Before Banro (TSX: BAA) announced it had signed a non-binding MOU to explore a joint venture with China Gold International (CGG), Banro’s go-it-alone plan in the Democratic Republic of Congo (DRC) at its Twangiza gold project went like this: The first phase of Twangiza – mining of the deposit’s oxide cap – would get up and running by the fourth quarter 2011. That would bring in around 30,000 ounces gold this year and 130,000 ounces gold in 2012.

From there, Twangiza cash flow would fund construction of Namoya, a satellite gold deposit, and Banro could bring it on stream in 2013. As it stands, Banro expects production at Twangiza to hit nearly 150,000 ounces that year, and combined with Namoya, production would jump to just over 200,000 ounces, further increasing the chances of higher cash flow.

Meanwhile, with extra cash flowing in, Banro could build the second phase of Twangiza, which targets sulphide ores below the oxide cap in the open pit, and a related hydropower plant, which will help immensely with energy-intensive sulphide ore processing.

Hydropower pumping out electricity and ore churning through Twangiza Phase II, Banro forecasts gold production to top 400,000 ounces in 2015. Then, in the years to follow, Banro could continue to ramp up production beyond 500,000 ounces gold.

At least that was the plan as related to Mineweb by Tomas Sipos, Banro’s vice president of corporate development, in an telephone interview following the announcement of ongoing joint-venture negotiations with China Gold.

But with a cash-flush partner, in this case one backed by the Chinese government, the whole schedule could change: construction can speed up, mining phases can come on line earlier, and geologists can explore for even more mineralization.

“With a bigger balance sheet this can go forward more quickly,” Sipos says. It’s the thrust of why Banro is looking at a bringing a company like China Gold on board.

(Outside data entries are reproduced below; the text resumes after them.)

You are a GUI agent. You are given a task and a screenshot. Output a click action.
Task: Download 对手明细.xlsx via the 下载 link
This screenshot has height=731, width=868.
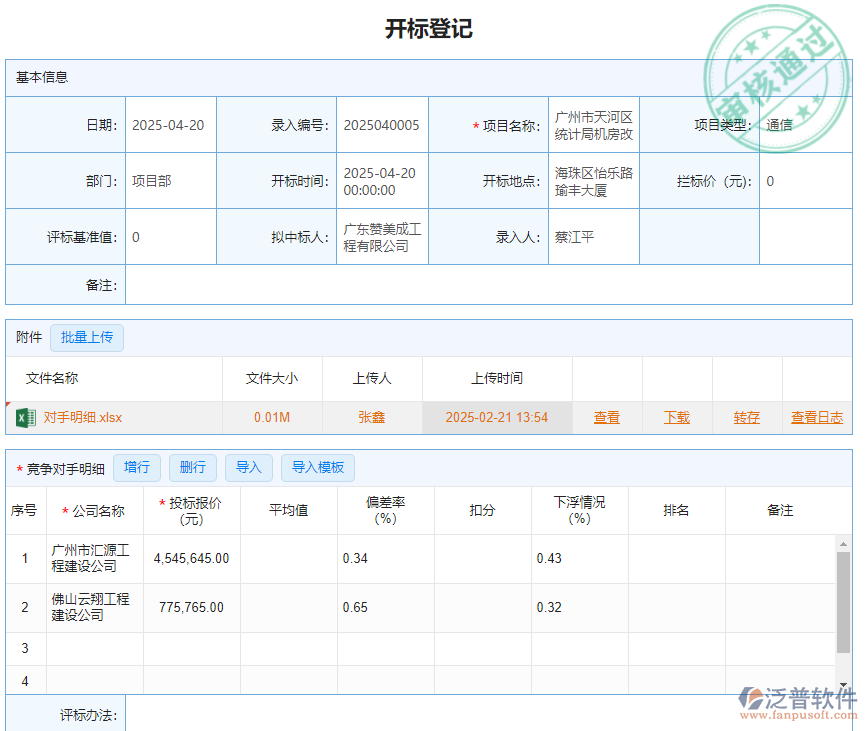pyautogui.click(x=676, y=419)
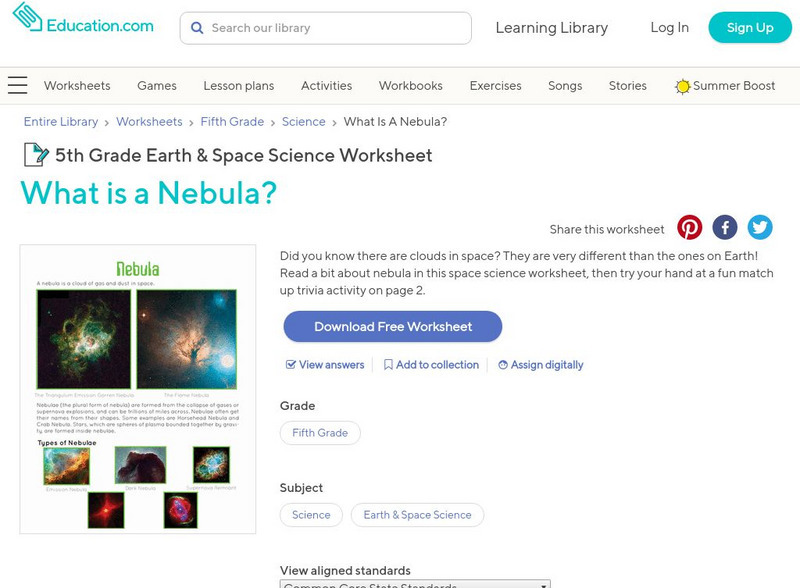
Task: Click View answers link
Action: coord(325,365)
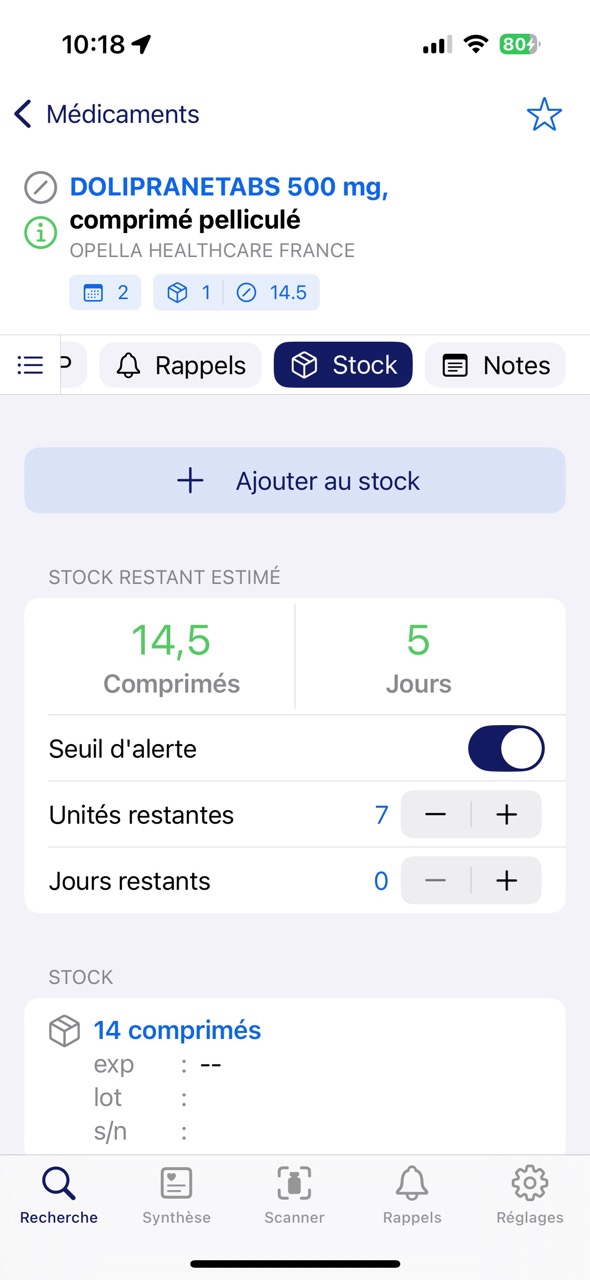The height and width of the screenshot is (1280, 590).
Task: Open the Notes tab
Action: (x=495, y=364)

Though talks between Banro and China Gold are at a preliminary, non-binding stage – the MOU equivalent of a teenage promise ring – Sipos calls them serious. The match of Banro and China Gold, he argues, is a good one.

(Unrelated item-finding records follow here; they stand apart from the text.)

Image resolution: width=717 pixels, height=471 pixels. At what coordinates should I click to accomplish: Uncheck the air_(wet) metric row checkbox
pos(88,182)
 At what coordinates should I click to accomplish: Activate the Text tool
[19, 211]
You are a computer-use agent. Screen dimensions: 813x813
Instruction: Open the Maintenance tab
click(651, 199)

He characterizes it as a joint venture of equals in the sense that Banro has strong assets – 4.54 million ounces gold in reserves – as well as extensive connections in the DRC going back 15 years, while China Gold has deep pockets and, likewise, a decent DRC-Rolodex. It’s a severe understatement when he says, “China Gold is clearly well funded.”

While nothing definitive has been agreed to between Banro and China Gold, Sipos stresses that by joint-venture Banro and China Gold are, by definition, in talks at the project level. There aren’t plans to sign away equity stakes. Instead the joint venture would cover all the properties in the Twangiza-Namoya belt and include hydropower plans. Given that Banro has already fully-funded construction of Twangiza’s $208 million first phase, with much earth moved and equipment in place, it won’t need help there through a joint venture.

When negotiations with China Gold began, Sipos wouldn’t say. But China Gold has been watching Banro for a while, he says, adding, “They’re not the only ones looking at us either.”